— START —

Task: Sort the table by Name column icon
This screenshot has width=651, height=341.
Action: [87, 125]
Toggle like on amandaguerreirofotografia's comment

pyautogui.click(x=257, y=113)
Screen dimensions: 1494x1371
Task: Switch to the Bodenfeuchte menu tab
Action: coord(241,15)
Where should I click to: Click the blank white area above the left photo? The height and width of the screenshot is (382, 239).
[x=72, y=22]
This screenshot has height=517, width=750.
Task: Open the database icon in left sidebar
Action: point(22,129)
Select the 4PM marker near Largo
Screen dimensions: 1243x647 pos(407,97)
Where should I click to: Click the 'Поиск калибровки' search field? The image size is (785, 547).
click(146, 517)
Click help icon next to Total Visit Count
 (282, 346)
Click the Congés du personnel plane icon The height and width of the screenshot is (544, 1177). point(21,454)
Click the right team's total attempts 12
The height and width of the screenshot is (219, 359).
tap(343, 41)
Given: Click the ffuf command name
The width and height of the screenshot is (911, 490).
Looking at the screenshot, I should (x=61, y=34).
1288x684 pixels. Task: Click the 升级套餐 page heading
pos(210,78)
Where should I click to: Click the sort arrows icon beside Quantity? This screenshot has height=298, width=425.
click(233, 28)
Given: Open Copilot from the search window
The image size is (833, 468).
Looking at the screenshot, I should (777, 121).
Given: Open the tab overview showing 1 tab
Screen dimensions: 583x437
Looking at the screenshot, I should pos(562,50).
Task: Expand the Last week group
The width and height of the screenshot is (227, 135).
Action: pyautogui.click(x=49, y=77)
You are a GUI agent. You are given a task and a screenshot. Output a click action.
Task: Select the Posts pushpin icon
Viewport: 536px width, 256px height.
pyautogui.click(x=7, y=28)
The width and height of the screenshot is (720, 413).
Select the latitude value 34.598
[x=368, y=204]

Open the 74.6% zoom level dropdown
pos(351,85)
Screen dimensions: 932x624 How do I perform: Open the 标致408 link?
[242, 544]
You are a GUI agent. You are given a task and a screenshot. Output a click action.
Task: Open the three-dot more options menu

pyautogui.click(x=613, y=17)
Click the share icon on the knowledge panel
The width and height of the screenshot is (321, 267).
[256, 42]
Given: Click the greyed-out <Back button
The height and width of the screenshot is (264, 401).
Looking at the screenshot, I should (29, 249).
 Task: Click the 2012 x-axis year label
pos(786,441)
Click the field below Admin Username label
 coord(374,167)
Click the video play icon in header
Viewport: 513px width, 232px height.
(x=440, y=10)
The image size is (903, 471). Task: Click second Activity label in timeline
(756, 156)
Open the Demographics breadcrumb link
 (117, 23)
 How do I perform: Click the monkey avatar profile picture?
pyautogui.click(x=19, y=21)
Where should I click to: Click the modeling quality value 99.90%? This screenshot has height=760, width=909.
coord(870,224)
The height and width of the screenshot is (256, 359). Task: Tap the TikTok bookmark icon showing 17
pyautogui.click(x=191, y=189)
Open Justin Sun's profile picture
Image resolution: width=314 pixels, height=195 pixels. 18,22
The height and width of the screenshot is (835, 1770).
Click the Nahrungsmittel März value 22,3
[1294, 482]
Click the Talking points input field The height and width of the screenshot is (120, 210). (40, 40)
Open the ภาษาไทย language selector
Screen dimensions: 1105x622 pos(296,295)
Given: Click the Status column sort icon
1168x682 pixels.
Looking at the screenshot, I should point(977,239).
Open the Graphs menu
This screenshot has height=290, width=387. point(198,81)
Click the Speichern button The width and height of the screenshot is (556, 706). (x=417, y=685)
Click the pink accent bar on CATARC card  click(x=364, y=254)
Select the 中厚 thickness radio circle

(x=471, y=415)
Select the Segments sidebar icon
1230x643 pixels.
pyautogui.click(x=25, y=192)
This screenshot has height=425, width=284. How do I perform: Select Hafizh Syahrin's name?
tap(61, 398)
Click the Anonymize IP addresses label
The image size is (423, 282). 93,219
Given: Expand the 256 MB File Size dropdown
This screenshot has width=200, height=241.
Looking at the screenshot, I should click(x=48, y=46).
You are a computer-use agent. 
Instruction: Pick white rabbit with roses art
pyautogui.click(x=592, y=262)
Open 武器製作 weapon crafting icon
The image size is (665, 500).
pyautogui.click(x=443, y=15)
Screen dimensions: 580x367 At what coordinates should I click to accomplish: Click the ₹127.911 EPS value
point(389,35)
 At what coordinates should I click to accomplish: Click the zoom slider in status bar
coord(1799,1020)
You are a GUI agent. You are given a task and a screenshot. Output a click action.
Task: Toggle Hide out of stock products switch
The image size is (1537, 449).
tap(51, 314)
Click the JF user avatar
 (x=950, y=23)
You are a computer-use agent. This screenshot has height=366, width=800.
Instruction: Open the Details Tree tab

— END —

Task prompt:
Which rows above contain the string "profile", matching case exactly? Copy each of them in full.

Solution for this task:
 How do I perform: Click the monkey avatar profile picture?
Open Justin Sun's profile picture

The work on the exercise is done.